Едва был пленен командир, на борт брига прибыли местный комендант и начальник Босфорского пролива с отрядом солдат. Начался допрос команды. Турки подозревали, что бриг просто потерпел крушение, а потому является вполне законной добычей. «Орфей» ошвартовали у причала и навели, чуть ли не сотню пушек. Офицеры были забраны в крепость заложниками, а на самом бриге разместился турецкий отряд.
– Ну и принесла нас нелегкая прямо Абдулке в пасть! Теперь пропадай зазря!
– мрачно переговаривались матросы. – Офицеров тоже нет! Надо самим поднимать бунт, перебить турок и попытаться уйти в море!
Тем временем Колтовского бросили в тюрьму. Пакет турки для датского посланника все же взяли. Шесть суток просидел капитан-лейтенант в темном подвале, ожидая решения своей судьбы. Чтобы русскому офицеру было не скучно, перед его окном рубили головы преступникам. Затем засовы, наконец-то, отперли. Барон Гибш сумел убедить верховного визиря, а тот в свою очередь султана, что хватать и бросать в тюрьму парламентеров не делает чести, тому, кто хочет прослыть европейцем. Колтовскому вручили ответный пакет, отвезли на «Орфей» и велели убираться подобру-поздорову. Вернувшийся в Варну «Орфей» встречали, так как встречают вернувшихся с того света.
– Рад снова видеть тебя живым! – обнял Колтовского Грейг. – Его величество выражает тебе свое благоволение! Быстро пополняй припасы и собирайся идти в дозор!
Когда вскоре Колтовский проявит себя храбрецом при взятии Кистенджи, его наградят золотой саблей «за храбрость», он будет говорить об этом так:
– Под Кистенджи были сущие цветочки, и вспомнить особо не о чем, настоящие же ягодки я узрел в Константинопольских подвалах!
Итоги кампании 1828 года для русской армии на Дунае были весьма внушительными: двадцать три тысячи пленных и тысяча захваченных пушек, шесть десятков потопленных судов, две сотни взятых знамен, десятки тысяч освобожденных единоверцев, и это, не считая занятых крепостей!
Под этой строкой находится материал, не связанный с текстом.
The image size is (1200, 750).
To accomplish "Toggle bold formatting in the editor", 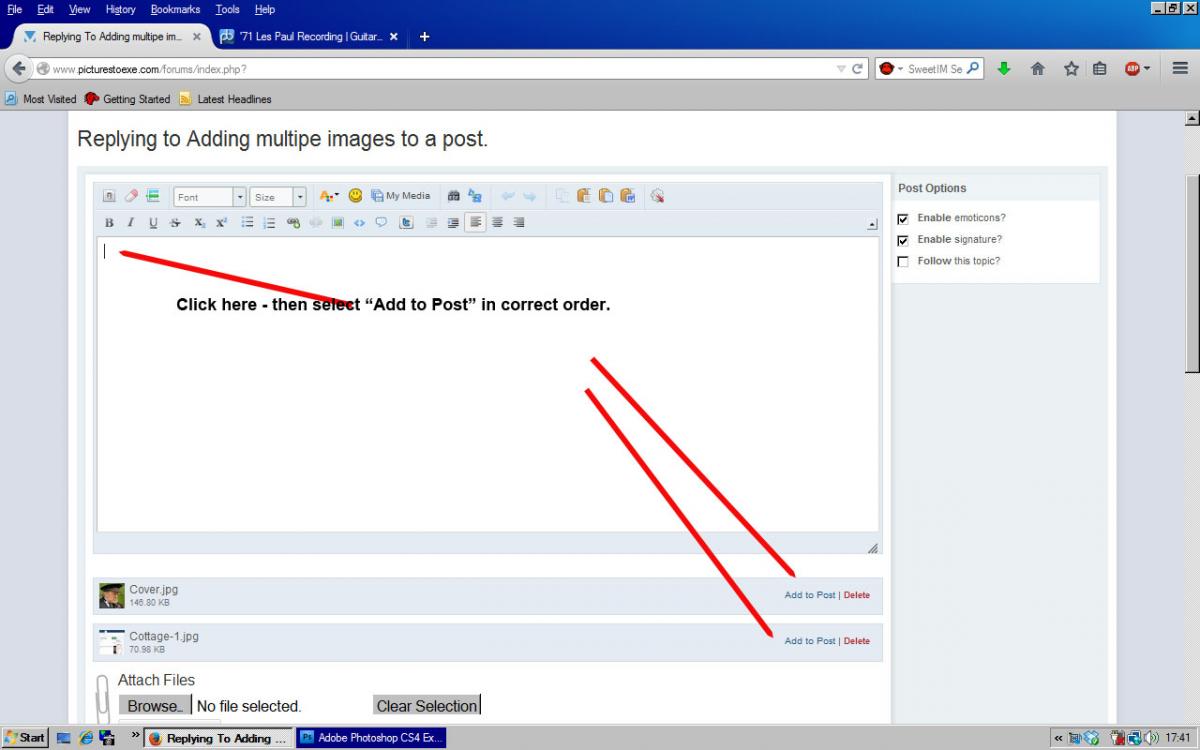I will coord(109,223).
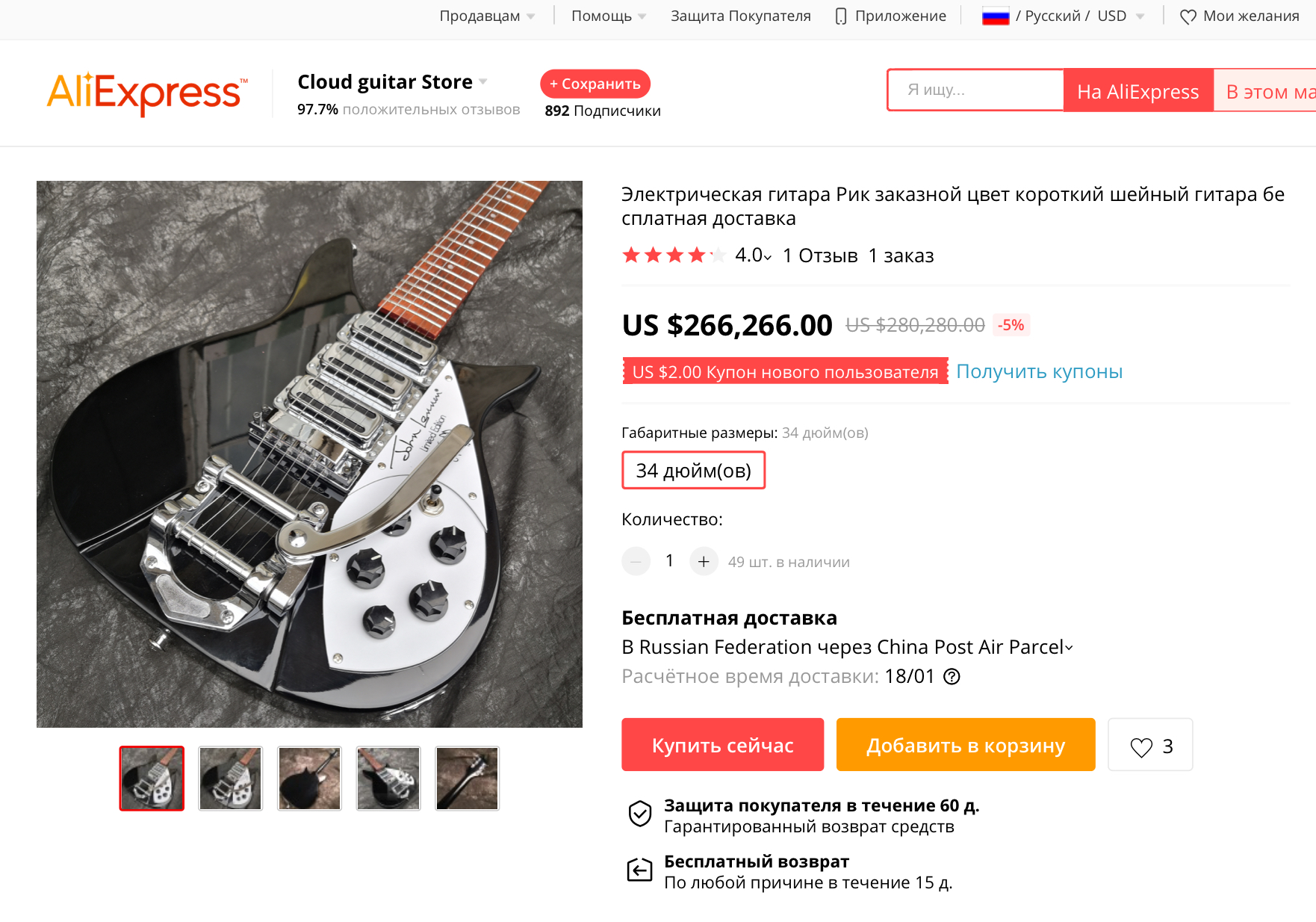
Task: Open the Помощь menu
Action: (x=608, y=16)
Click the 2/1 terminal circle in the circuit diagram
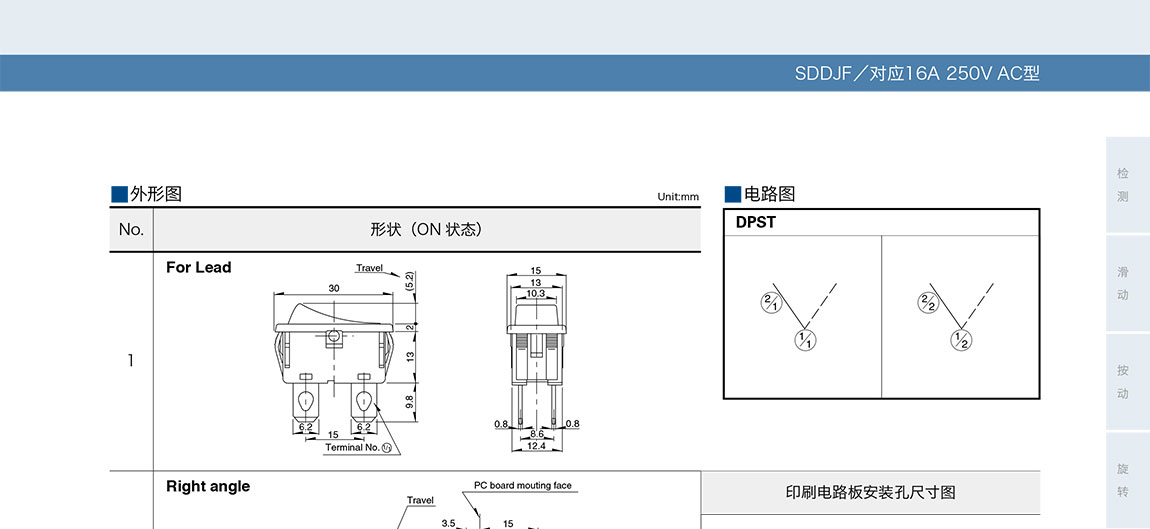The width and height of the screenshot is (1150, 529). click(770, 303)
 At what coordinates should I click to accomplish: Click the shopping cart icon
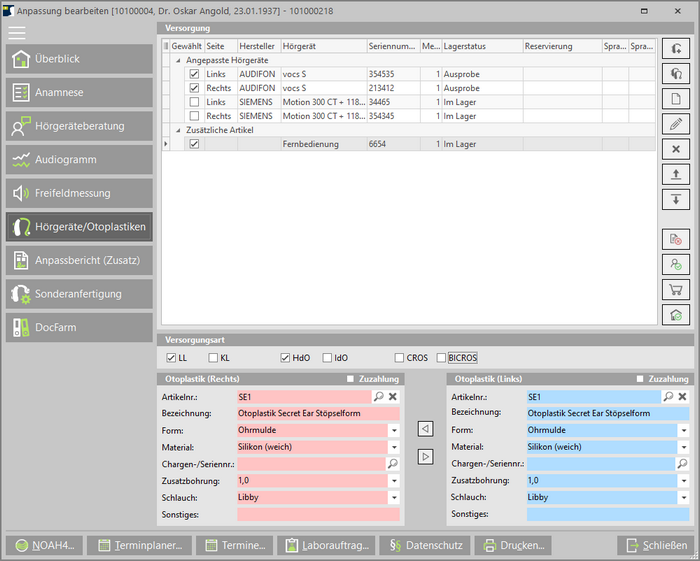[x=676, y=290]
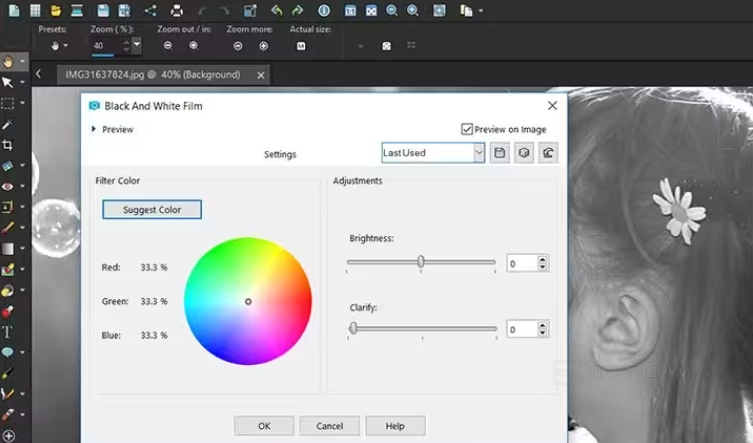753x443 pixels.
Task: Select the Text tool
Action: pos(8,331)
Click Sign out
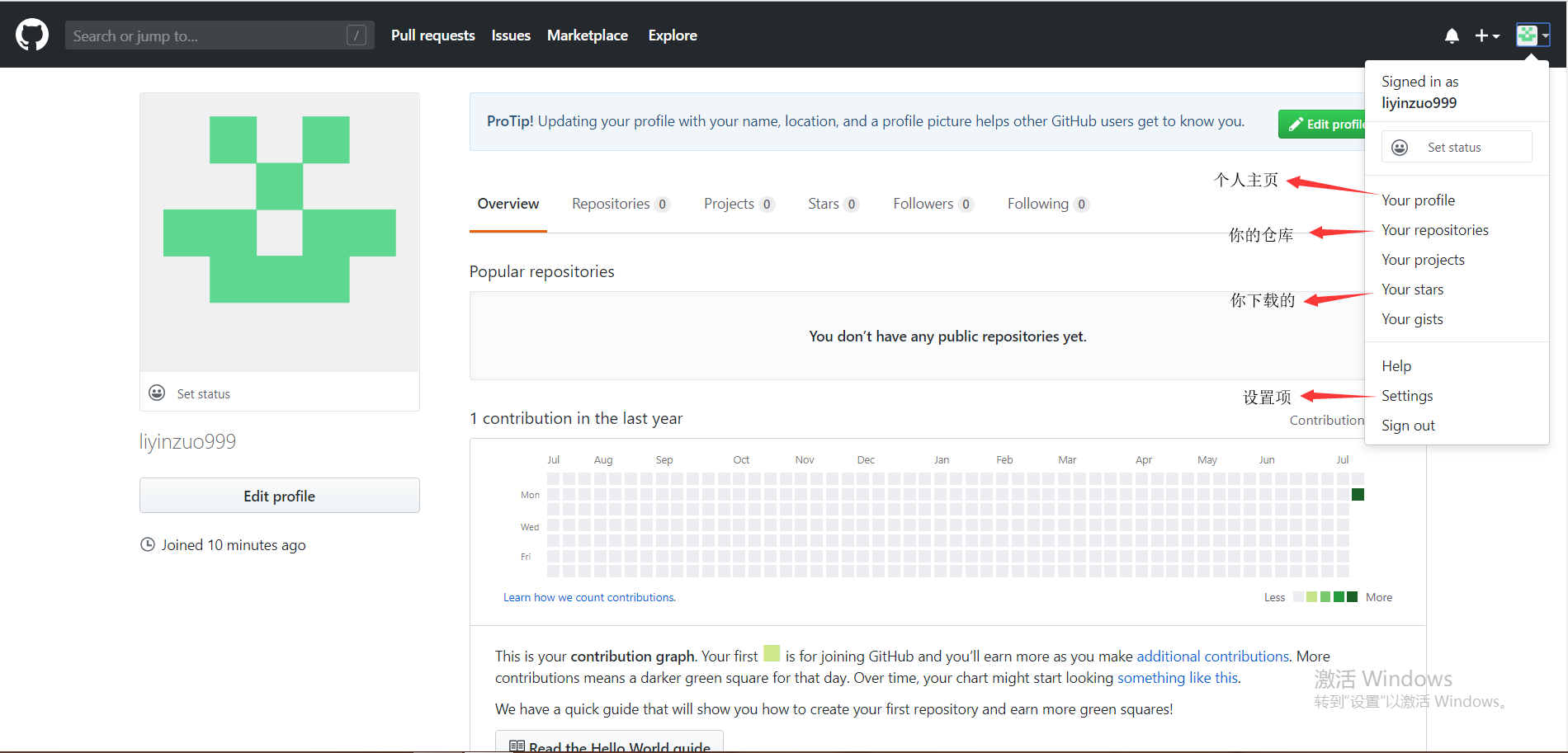1568x753 pixels. click(x=1408, y=426)
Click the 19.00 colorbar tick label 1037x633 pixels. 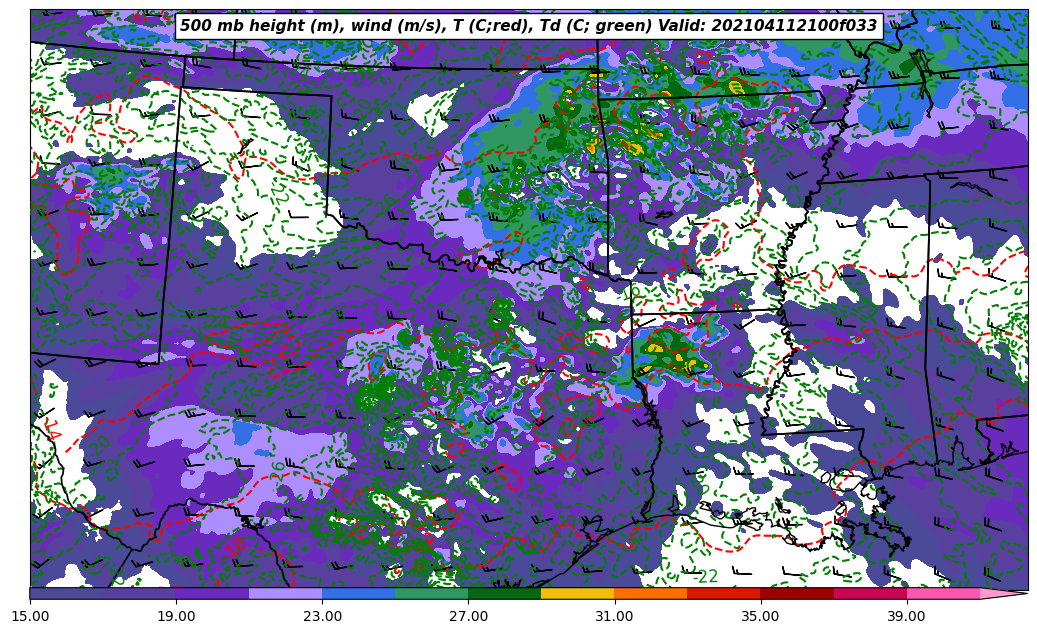(176, 617)
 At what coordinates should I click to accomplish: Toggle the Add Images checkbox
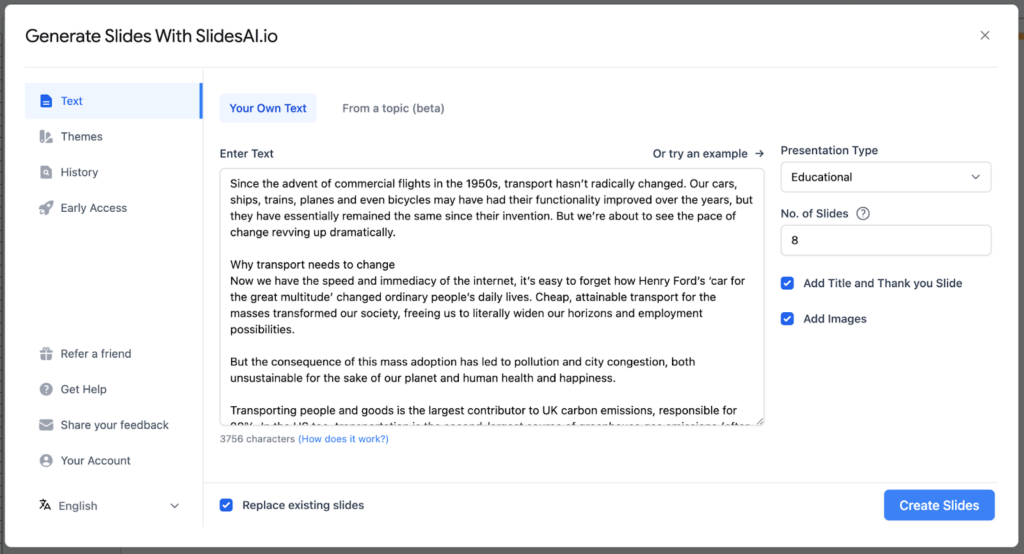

Кампания 1828 года стала последней кампанией для генерал-фельдмаршала Витгенштейна. Годы и расстроенное здоровье сделали свое дело. Николай Первый тоже был не слишком доволен расторопностью своего главнокомандующего.
– Успехи нашей армии могли быть куда более блестящими, чем это произошло! – не удержался он от высказывания фельдмаршалу.
– Укатали все же сивку крутые горки! – развел в ответ руками старик Витгенштейн, узнавши мнение императора. – Для дела столь многотрудного, как ведение войны нужен куда более молодой воевода. Я же чувствую, что меня уже на все не хватает! Кажется, пора и на покой!
Сразу же после устройства полков в Молдавии и Валахии на зимовку, старый главнокомандующий был отправлен в отставку. Новым главнокомандующим был назначен генерал-адъютант барон Иван Дибич.
– Надеюсь от вас, Иван Иванович, действий решительных и победных! – напутствовал в новую должность Дибича Николай.
– Сделаю все для славы вашего величества! – отвечал тот.
Генерал-квартирмейстером армии был назначен бывший суворовец и герой 1812 года барон Карл Толь.
Несмотря на немалые успехи кампании 1828 года, последние неудачи под Силлистрией и Шумлой смазали общее впечатление от достигнутых успехов. Европа, как и следовало ожидать, злорадствовала. Вена прочила победу Стамбулу и поощряла Порту к решительности. Австрийский канцлер Меттерних мечтал стать вершителем судеб Востока.